§ EXERCISE BRIEF: Retype all the records below exactly as they are, with no image carried over.

§ Pixel coordinate grounding data:
»»

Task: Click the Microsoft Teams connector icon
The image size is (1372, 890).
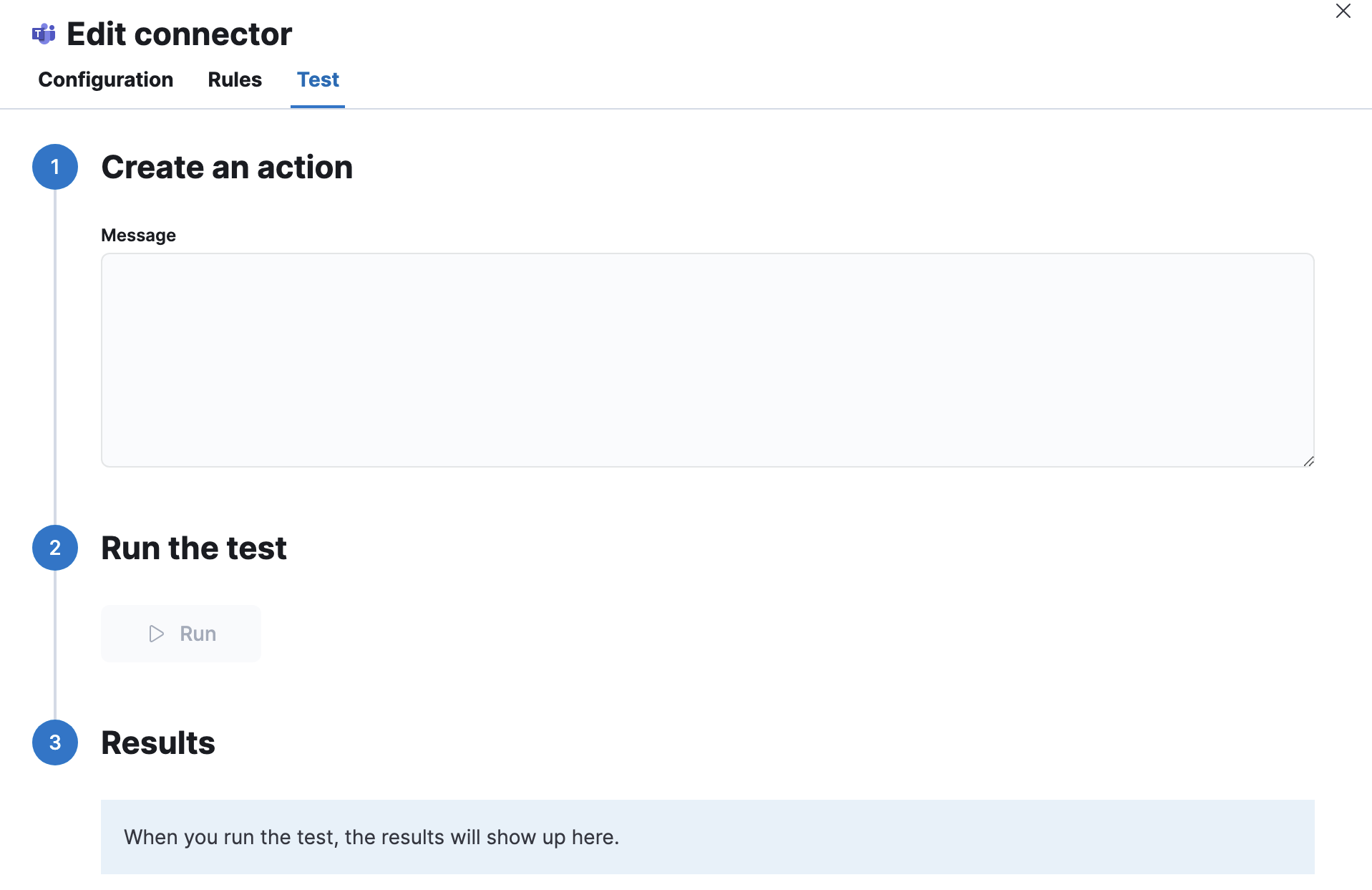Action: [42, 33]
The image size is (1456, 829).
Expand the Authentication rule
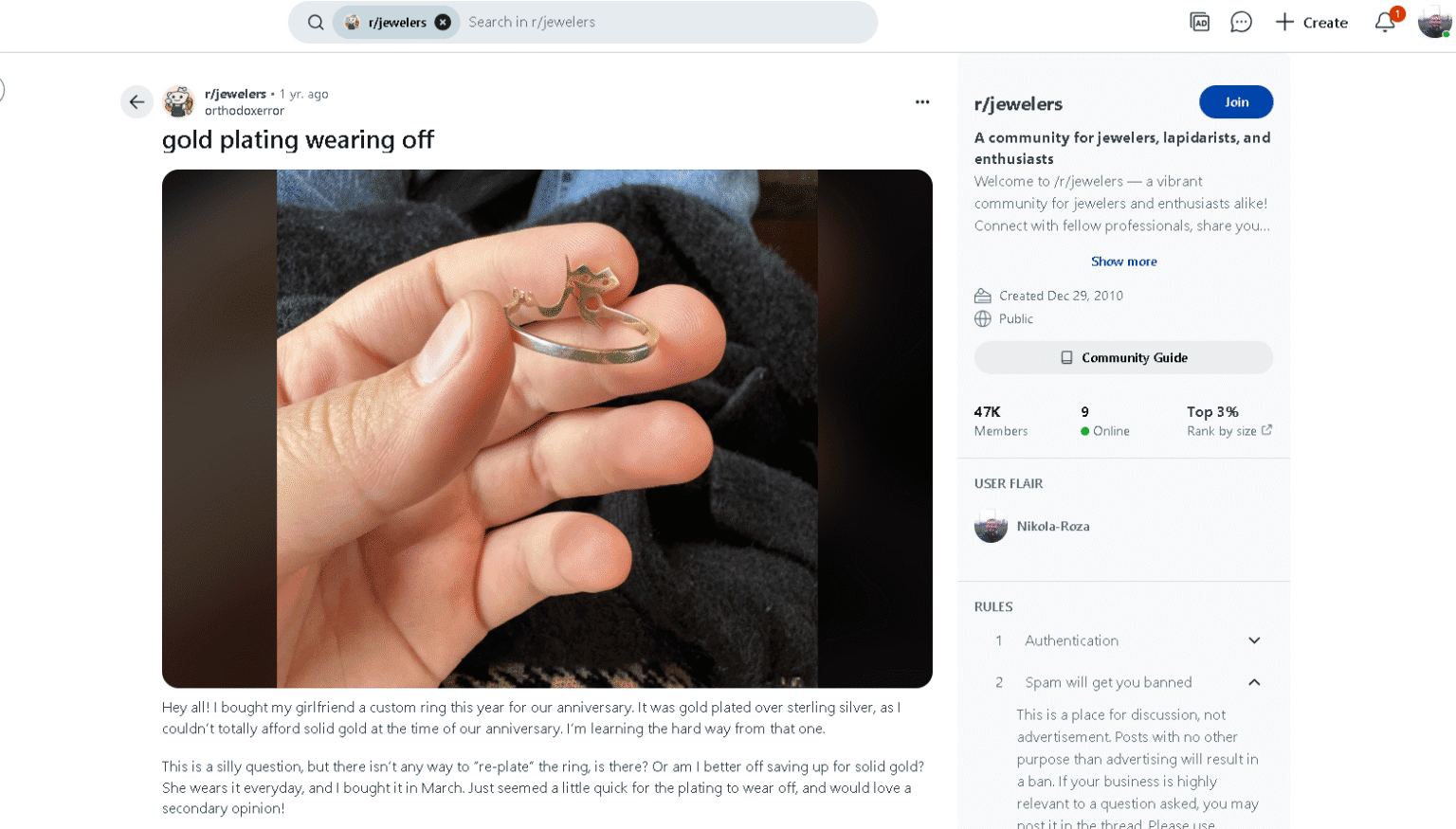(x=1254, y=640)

««

§ RESPONSE:
Task: Click the Microsoft Teams connector icon
The image size is (1372, 890).
Action: [42, 33]
The image size is (1456, 829).
Expand the Authentication rule
(x=1254, y=640)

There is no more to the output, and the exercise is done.